RECORDS TO PROCESS:
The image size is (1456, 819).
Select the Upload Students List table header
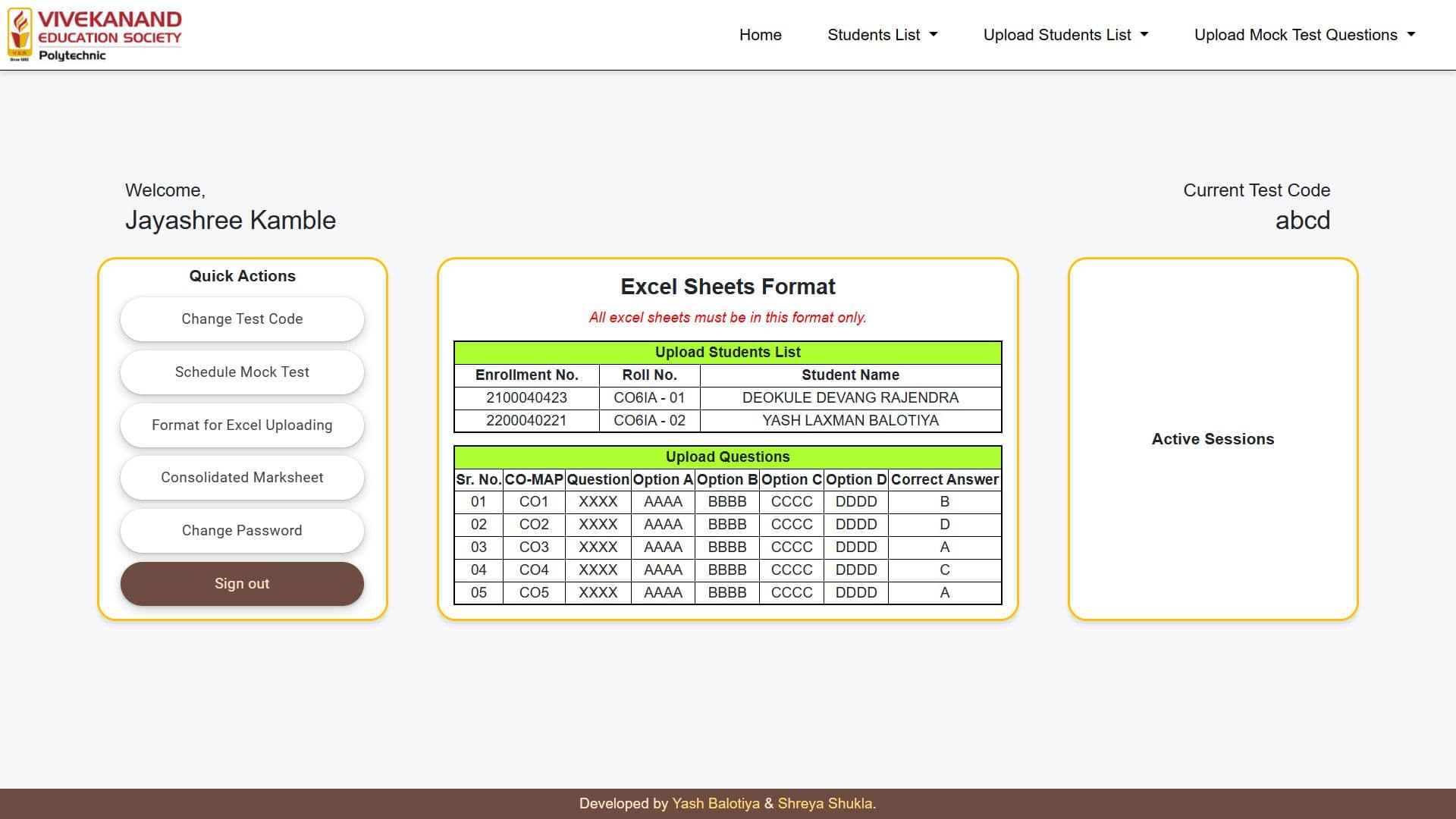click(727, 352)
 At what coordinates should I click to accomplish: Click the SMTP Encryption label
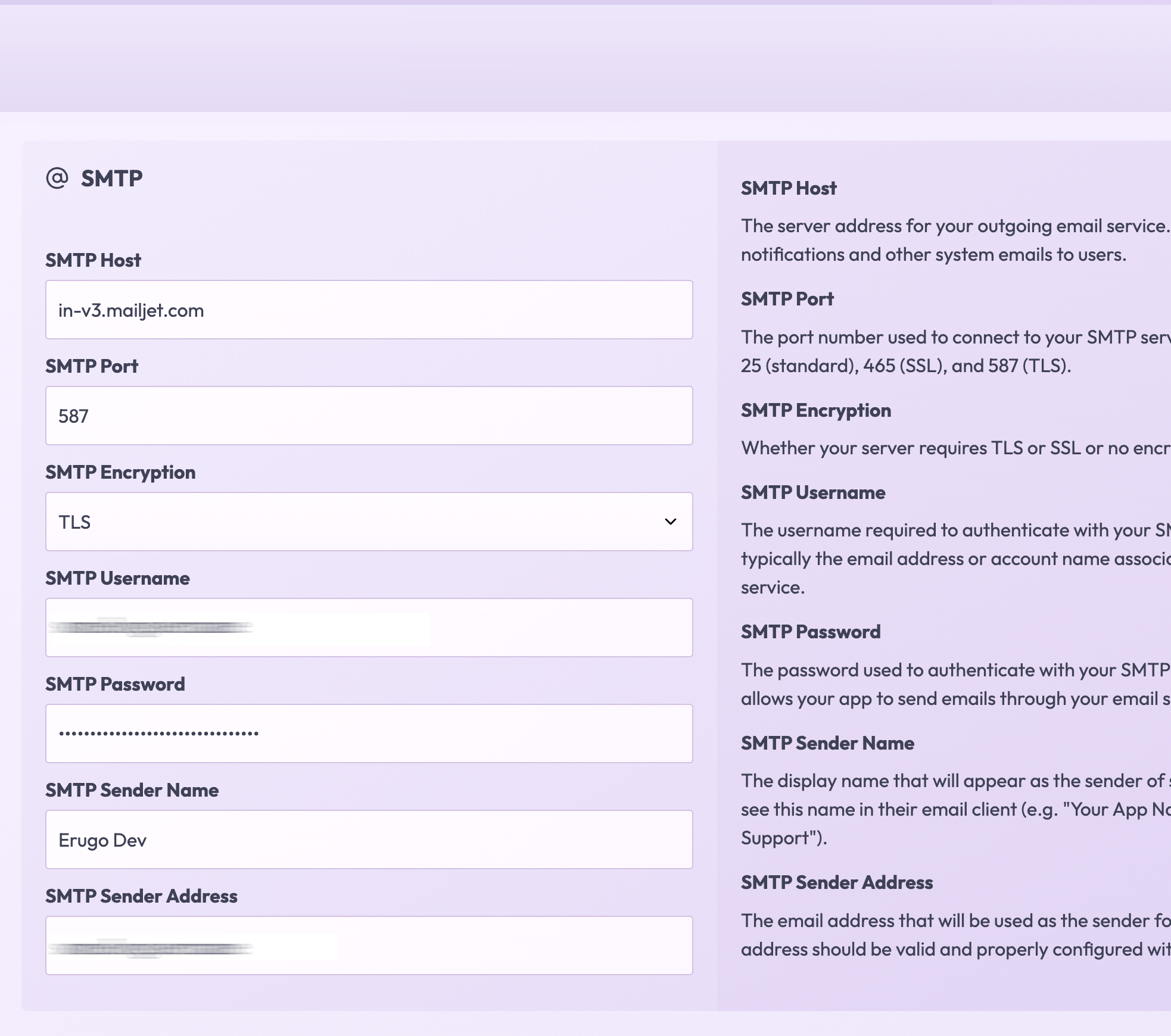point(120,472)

...

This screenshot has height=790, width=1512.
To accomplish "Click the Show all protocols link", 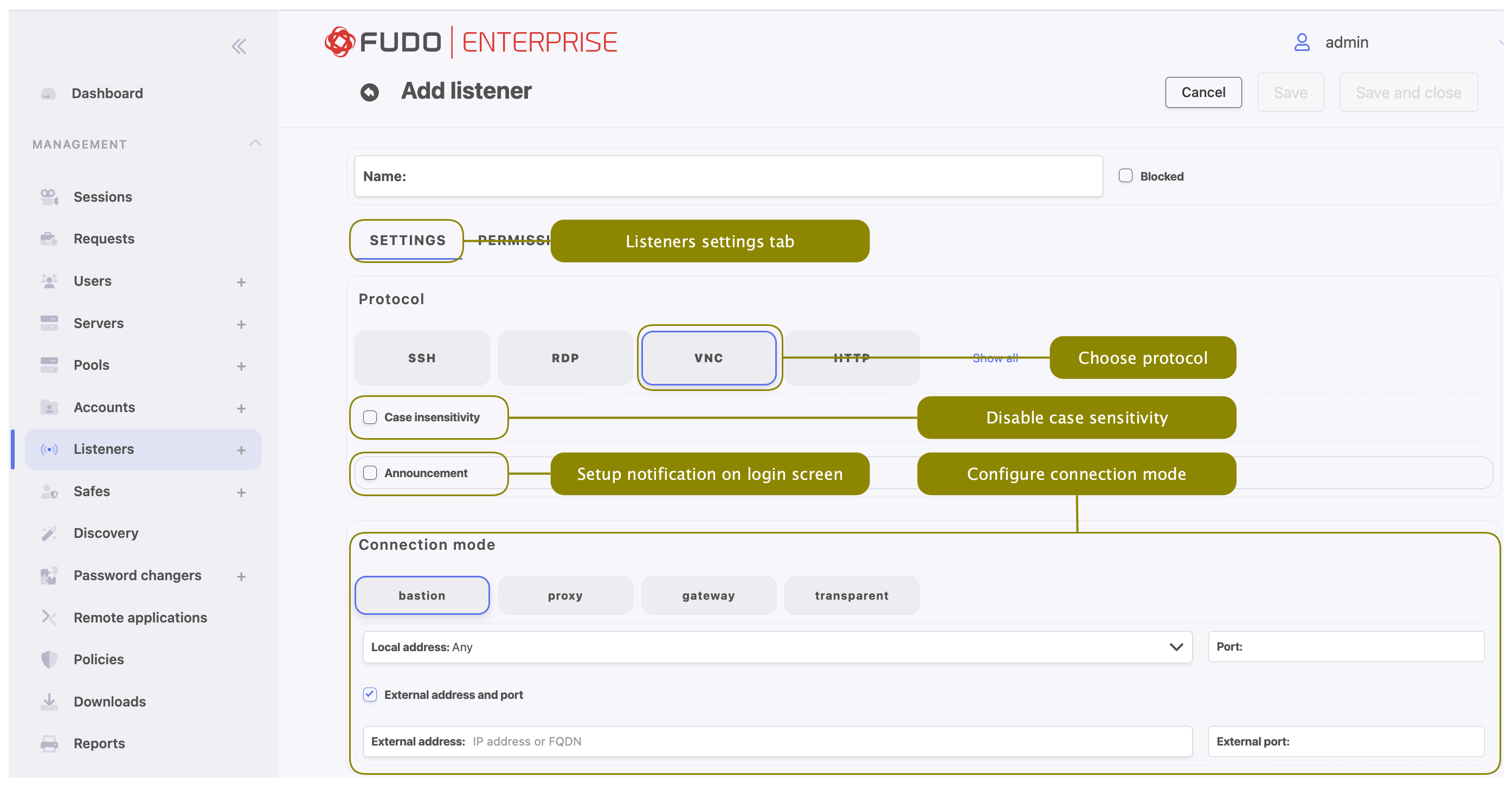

TASK: Starting with the line that has "This screenshot has height=790, width=1512." and ending with the line that has "the Show all", repeat the lines above exactly, omitting every picture.

OUTPUT FOR THIS TASK:
This screenshot has height=790, width=1512.
To accomplish "Click the Show all protocols link", 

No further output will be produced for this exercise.